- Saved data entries
=== Begin Enclosure ===

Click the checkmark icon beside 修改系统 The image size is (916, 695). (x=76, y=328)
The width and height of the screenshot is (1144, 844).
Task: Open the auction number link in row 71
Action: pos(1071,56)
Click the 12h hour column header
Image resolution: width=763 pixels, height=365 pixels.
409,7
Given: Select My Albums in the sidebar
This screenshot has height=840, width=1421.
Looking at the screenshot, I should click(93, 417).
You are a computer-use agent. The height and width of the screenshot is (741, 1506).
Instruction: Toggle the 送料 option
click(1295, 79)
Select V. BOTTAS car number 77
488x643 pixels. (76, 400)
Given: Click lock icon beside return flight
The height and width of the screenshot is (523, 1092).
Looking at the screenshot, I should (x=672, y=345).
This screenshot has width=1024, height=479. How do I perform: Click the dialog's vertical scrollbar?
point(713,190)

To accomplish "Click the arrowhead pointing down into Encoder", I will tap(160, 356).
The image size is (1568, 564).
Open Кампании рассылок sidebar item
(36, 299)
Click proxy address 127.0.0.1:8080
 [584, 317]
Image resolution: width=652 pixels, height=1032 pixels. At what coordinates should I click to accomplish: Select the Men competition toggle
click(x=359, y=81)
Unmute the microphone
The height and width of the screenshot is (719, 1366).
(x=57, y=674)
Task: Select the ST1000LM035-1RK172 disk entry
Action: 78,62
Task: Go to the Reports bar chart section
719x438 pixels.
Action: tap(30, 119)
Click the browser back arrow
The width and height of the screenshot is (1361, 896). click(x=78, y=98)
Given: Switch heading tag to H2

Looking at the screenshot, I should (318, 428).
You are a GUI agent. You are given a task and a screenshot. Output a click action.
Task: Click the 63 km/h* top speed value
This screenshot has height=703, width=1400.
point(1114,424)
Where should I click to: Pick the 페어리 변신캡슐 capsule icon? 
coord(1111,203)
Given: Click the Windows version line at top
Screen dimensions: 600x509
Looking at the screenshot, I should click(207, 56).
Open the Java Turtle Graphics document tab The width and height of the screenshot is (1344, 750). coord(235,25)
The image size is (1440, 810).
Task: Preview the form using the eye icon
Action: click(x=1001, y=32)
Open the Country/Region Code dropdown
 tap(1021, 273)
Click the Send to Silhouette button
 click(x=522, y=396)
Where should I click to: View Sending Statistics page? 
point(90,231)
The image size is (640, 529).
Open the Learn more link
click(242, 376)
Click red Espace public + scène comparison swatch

=== End Enclosure ===

- PROBLEM TO WORK ON
Print precisely the lines from the one with "Click the browser back arrow" through the end of the data above, adding nothing.

- TASK SOLUTION
Click the browser back arrow
The width and height of the screenshot is (1361, 896). click(x=78, y=98)
Given: Switch heading tag to H2

Looking at the screenshot, I should (318, 428).
You are a GUI agent. You are given a task and a screenshot. Output a click action.
Task: Click the 63 km/h* top speed value
This screenshot has height=703, width=1400.
point(1114,424)
Where should I click to: Pick the 페어리 변신캡슐 capsule icon? 
coord(1111,203)
Given: Click the Windows version line at top
Screen dimensions: 600x509
Looking at the screenshot, I should click(207, 56).
Open the Java Turtle Graphics document tab The width and height of the screenshot is (1344, 750). coord(235,25)
The image size is (1440, 810).
Task: Preview the form using the eye icon
Action: click(x=1001, y=32)
Open the Country/Region Code dropdown
 tap(1021, 273)
Click the Send to Silhouette button
 click(x=522, y=396)
Where should I click to: View Sending Statistics page? 
point(90,231)
The image size is (640, 529).
Open the Learn more link
click(242, 376)
Click red Espace public + scène comparison swatch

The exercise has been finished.